Mustafa Kemal'in askerleri

AKP hükümetinin, özellikle 2007 yılından beri, devletin tüm kurum ve kuruluşlarında yaptığı gibi, Türk Silahlı Kuvvetleri'ni de laiklik karşıtı kadrolarla donatma girişimleri tüm hızıyla sürüyor.

AKP iktidarı bu operasyonu önce, Recep Tayyip Erdoğan'ın "başbakan" olduğu dönemde, Fethullah Gülen çetesiyle birlikte, "Ergenekon", "Balyoz" ve "Casusluk" olarak bilinen kumpas "davalarıyla" gerçekleştirdi.
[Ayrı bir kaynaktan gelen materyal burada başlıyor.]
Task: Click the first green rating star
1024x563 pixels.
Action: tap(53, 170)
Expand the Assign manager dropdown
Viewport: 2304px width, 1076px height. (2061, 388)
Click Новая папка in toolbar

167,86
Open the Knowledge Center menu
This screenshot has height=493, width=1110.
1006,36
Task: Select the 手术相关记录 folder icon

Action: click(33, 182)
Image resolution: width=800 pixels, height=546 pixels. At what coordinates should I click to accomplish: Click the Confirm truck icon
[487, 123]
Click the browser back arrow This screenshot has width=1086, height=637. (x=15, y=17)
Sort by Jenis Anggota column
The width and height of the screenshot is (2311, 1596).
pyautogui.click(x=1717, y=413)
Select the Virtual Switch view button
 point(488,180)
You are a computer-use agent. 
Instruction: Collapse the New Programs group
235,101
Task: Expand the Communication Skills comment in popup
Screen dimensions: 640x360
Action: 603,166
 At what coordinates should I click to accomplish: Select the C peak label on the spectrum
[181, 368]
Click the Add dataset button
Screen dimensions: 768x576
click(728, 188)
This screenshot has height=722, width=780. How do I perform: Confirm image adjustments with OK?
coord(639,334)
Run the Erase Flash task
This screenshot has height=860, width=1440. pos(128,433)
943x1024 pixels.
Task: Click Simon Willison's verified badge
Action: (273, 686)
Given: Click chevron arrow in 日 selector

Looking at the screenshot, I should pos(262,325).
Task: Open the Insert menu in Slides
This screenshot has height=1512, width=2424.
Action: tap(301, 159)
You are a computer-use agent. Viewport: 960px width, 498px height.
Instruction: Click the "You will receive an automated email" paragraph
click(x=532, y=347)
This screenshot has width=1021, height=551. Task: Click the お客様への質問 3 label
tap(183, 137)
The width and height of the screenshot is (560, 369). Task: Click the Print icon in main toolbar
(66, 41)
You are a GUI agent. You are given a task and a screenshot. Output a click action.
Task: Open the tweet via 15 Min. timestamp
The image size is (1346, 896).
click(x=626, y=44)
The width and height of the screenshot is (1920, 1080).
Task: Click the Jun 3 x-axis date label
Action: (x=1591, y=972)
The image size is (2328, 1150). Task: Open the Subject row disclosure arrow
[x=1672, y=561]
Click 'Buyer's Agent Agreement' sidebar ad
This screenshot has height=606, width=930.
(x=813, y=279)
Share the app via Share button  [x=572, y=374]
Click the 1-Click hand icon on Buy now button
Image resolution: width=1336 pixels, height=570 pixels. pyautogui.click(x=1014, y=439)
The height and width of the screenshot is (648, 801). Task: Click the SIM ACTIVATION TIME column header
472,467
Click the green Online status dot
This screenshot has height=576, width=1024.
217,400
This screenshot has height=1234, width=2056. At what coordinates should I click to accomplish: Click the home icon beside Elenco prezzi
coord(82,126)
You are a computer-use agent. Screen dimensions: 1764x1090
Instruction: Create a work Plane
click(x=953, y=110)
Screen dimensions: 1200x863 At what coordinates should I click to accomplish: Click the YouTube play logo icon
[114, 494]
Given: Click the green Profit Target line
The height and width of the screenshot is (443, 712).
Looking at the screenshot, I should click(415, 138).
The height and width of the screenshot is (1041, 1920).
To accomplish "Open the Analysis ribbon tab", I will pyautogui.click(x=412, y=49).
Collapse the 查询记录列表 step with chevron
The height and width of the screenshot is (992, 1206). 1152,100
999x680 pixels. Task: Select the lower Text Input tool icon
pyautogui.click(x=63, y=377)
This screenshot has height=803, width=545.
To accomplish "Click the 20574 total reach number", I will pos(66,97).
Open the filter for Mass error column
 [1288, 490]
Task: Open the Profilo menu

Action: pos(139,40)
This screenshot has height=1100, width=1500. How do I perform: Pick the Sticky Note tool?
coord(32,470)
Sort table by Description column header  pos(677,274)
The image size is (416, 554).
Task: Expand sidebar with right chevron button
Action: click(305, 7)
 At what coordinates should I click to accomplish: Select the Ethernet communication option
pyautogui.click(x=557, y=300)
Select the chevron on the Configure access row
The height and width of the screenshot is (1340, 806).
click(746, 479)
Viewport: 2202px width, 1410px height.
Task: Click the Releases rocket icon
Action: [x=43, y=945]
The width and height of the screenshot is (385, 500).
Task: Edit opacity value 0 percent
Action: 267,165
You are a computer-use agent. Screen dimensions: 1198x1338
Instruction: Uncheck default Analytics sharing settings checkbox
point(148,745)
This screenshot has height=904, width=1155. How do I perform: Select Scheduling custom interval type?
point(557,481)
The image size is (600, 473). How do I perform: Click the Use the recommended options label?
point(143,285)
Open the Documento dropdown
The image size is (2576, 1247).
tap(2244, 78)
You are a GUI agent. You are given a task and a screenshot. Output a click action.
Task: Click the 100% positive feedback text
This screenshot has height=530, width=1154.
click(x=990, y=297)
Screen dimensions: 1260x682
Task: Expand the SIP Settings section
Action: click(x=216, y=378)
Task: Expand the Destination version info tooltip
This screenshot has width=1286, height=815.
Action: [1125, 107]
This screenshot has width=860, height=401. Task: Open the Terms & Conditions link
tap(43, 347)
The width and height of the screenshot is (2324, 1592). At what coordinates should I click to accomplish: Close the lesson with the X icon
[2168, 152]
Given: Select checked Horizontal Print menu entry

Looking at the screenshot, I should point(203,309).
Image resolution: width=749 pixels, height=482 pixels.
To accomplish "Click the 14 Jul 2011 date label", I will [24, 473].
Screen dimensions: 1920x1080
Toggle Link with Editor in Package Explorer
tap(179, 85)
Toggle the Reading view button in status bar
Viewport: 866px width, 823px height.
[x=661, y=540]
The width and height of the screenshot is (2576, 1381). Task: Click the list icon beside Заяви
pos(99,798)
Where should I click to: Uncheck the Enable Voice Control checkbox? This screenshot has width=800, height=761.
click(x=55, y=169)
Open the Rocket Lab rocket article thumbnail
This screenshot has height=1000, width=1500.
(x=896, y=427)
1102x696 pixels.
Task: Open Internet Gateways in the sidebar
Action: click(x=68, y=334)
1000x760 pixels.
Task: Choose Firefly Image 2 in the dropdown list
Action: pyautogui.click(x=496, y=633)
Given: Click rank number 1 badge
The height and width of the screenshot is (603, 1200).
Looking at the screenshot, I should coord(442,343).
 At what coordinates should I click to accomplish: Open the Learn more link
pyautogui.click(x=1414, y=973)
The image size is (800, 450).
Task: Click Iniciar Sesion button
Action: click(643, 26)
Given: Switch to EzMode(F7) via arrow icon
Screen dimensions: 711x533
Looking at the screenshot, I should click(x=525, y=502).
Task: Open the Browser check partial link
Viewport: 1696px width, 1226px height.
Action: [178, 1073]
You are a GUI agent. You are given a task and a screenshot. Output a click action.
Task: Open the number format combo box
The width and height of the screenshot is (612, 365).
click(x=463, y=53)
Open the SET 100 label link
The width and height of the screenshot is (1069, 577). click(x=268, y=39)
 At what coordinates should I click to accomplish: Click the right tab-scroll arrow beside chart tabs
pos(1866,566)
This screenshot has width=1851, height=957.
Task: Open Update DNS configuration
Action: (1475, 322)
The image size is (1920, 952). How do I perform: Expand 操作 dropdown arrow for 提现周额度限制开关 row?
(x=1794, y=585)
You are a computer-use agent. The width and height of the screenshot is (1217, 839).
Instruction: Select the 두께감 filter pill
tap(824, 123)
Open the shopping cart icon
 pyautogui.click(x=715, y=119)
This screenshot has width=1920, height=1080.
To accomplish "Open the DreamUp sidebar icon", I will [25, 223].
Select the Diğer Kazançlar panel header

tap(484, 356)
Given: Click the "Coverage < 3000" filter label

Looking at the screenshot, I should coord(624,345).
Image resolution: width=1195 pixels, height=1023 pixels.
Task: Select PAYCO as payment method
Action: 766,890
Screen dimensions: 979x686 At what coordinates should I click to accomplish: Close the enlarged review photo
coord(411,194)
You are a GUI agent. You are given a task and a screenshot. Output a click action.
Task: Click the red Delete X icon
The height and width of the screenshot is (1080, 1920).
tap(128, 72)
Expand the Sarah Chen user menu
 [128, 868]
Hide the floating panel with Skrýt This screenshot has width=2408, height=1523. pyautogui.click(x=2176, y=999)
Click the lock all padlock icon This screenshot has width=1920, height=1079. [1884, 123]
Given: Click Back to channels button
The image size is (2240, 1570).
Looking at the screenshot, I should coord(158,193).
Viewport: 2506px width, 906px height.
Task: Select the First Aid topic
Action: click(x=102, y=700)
İktidarın paylaşımı mücadelesine bağlı iç rekabetin bir sonucu olarak AKP'nin Fethullah Gülen çetesiyle yollarını ayırmasından ve 15 Temmuz 2016 darbe girişiminden sonra, AKP hükümeti aynı süreci tek başına yürütmeye devam etti.

Darbe girişimi bahane edilerek, "Milli Savunma Üniversitesi" adını taşıyan ve AKP'nin güdümündeki "Milli" Savunma Bakanlığı'na bağlı yeni bir kurum oluşturuldu; Kara Harp Okulu, Hava Harp Okulu, Deniz Harp Okulu bu üniversiteye bağlanarak, Kara Kuvvetleri Komutanlığı'nın, Hava Kuvvetleri Komutanlığı'nın ve Deniz Kuvvetleri Komutanlığı'nın kontrolünden çıkartıldı; Genelkurmay Başkanlığı'nın yetki alanı sınırlandırılıp, AKP'li siyasetçilerin bakanlık yaptığı "Milli" Savunma Bakanlığı'nın yetkileri artırıldı; Türkiye'nin en köklü askeri liselerinden birisi olan Kuleli Askeri Lisesi kapatıldı; GATA gibi askeri hastaneler ve tıp akademileri kapatıldı, TSK tıp hizmeti açısından altyapısız bırakıldı; Jandarma Genel Komutanlığı ve okulları AKP siyasetinin güdümündeki İçişleri Bakanlığı'na bağlandı.

Böylece, TSK içindeki FETÖ kadrolaşmasını bertaraf etmekle yetinmek yerine, TSK'nin bölünüp parçalanmasının ve AKP'nin İslamcı siyaseti doğrultusunda siyasallaşmasının yolu açıldı.

Bu süreçte TSK'de, FETÖ dışındaki laiklik karşıtı dinci cemaatlerin ve tarikatların kadrolaşmasının yolu açıldı; yüksek "askeri" şuralarda, "taraf olmayan bertaraf olur" stratejisi uygulanarak, AKP yandaşı olmayan komutanlar üst kademelere atanmadılar veya emekliye sevk edildiler; siyasi partilerin güdümünde olmadan Türkiye'nin ulusal çıkarlarını koruyan askerler ve komutanlar, TSK'de edilgenleştirildiler; Montrö Sözleşmesi'nin ihlaline ve "sarıklı amiral" vakasına tepki gösteren emekli amiraller bile gözaltına alındılar, haklarında kumpas "dava" süreçleri başlatıldı.

Son olarak, Kara Harp Okulu mezuniyet töreninde, resmi törenin bitiminden sonra, yeni mezun olan teğmenlerin, anayasanın ikinci maddesinde yer alan demokratik, laik, sosyal hukuk devletine bağlı kalacaklarına dair ant içmeleri ve "Mustafa Kemal'in askerleriyiz" sloganı atmaları üzerine; önce AKP Genel Başkanı ve "Cumhurbaşkanı" Recep Tayyip Erdoğan teğmenleri hedef aldı; arkasından "Milli" Savunma Bakanlığı, teğmenler hakkında soruşturma başlatıp, onları ihraç talebiyle disipline sevk etti.